→ **WHAT YOU SHOULD DO**: Look through the entries below and count the lines with "word" in them; the reply is the number alone.

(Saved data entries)
• • • • • • •

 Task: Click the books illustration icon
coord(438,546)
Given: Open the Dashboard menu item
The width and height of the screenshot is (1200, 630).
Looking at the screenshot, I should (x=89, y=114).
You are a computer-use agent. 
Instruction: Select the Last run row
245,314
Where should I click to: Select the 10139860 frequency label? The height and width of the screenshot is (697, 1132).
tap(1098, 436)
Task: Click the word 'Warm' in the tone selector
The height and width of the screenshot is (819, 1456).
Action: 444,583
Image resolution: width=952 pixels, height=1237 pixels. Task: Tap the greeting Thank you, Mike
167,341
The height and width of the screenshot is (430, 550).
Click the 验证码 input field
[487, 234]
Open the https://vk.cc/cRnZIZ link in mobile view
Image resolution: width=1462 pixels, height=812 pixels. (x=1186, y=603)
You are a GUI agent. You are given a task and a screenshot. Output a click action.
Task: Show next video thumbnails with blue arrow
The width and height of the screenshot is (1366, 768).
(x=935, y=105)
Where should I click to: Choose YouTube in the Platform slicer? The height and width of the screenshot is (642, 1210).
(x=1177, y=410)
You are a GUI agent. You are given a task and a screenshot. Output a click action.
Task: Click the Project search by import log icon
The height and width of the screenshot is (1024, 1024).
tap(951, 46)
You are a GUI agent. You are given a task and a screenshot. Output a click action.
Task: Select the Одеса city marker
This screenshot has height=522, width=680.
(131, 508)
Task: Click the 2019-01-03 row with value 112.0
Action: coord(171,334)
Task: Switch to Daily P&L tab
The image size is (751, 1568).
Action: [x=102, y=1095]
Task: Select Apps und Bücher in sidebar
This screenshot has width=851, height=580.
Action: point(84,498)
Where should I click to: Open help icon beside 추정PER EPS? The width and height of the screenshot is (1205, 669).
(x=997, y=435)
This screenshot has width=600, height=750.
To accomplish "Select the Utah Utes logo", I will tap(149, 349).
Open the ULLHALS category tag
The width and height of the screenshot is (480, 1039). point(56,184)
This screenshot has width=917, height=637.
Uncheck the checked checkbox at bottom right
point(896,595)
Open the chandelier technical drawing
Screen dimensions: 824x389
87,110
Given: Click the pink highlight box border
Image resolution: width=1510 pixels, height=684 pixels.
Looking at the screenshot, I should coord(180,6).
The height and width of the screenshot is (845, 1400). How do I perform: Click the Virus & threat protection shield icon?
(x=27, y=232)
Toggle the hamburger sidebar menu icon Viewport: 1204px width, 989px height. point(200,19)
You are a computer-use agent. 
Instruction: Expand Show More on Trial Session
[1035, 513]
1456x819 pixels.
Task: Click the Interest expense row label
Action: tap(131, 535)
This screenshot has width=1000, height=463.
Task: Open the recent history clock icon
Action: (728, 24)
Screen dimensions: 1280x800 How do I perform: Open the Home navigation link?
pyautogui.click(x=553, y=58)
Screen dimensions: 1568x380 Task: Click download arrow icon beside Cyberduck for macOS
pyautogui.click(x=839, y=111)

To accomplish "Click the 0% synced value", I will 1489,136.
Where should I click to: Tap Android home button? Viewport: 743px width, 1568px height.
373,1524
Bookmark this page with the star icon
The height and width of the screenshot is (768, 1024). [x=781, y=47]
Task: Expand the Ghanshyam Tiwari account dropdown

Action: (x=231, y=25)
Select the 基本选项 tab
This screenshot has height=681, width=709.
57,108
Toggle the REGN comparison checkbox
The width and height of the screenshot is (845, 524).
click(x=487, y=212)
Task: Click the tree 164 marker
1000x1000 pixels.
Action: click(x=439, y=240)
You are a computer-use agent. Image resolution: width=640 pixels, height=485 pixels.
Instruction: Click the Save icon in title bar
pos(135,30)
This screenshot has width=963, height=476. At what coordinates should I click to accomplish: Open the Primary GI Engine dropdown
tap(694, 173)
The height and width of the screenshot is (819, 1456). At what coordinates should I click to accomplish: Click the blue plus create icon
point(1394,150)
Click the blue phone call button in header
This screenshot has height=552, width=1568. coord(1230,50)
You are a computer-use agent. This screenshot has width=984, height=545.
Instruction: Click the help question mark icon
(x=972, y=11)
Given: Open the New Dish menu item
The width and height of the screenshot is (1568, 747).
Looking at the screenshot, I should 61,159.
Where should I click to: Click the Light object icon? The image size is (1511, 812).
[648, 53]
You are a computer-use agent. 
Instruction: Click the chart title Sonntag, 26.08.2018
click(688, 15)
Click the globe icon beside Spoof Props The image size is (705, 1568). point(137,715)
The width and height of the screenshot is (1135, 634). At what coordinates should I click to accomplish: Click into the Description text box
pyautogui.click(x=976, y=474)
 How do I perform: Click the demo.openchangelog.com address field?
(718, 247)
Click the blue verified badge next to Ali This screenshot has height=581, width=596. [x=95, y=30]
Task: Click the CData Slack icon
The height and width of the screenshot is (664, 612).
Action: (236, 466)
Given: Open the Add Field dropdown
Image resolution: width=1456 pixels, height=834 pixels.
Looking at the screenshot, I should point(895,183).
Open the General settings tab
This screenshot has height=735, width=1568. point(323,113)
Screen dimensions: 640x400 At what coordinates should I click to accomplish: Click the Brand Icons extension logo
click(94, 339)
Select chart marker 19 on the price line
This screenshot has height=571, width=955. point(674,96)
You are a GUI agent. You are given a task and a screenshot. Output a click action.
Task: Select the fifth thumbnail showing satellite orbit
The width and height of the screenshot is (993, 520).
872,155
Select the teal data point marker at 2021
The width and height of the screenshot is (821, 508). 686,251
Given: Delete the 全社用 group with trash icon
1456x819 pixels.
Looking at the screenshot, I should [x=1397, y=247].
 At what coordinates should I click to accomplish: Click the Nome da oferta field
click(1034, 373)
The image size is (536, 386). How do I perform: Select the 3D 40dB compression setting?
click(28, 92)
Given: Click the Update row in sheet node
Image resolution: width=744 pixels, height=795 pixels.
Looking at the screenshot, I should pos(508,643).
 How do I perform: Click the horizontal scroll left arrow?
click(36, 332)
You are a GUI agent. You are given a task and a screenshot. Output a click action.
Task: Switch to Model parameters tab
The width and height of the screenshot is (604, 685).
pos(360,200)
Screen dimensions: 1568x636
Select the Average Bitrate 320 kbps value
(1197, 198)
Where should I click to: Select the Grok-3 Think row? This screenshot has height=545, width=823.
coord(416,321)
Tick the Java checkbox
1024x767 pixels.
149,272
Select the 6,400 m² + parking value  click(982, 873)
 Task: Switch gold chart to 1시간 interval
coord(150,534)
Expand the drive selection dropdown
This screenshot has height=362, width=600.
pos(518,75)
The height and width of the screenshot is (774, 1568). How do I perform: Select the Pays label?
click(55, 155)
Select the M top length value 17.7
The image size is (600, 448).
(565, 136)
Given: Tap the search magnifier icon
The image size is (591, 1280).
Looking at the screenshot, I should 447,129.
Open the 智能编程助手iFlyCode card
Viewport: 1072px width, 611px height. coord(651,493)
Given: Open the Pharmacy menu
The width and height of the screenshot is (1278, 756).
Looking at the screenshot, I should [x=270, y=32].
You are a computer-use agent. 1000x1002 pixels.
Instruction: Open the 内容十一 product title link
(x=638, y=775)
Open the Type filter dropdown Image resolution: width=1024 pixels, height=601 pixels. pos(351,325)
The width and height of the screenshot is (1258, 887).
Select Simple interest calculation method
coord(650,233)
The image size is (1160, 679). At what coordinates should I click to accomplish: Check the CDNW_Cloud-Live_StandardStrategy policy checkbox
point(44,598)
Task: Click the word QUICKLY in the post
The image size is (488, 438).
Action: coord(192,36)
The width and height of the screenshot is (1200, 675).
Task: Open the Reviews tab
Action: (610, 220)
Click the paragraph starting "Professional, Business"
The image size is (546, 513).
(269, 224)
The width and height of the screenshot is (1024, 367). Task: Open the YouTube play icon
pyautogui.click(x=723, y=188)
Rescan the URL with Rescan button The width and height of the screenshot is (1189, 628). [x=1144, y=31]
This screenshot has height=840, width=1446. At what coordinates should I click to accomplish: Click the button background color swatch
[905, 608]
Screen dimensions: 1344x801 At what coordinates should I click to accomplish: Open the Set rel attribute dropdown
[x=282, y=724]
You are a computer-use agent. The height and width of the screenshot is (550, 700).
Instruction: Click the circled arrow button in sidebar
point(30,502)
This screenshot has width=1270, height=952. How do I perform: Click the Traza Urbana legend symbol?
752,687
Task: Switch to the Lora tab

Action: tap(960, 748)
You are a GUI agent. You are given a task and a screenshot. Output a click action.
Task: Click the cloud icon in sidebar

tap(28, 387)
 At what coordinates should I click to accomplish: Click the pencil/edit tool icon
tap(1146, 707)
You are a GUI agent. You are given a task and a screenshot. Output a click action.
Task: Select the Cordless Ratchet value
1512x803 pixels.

• • • • • • •

→ **WRITTEN SOLUTION**: 2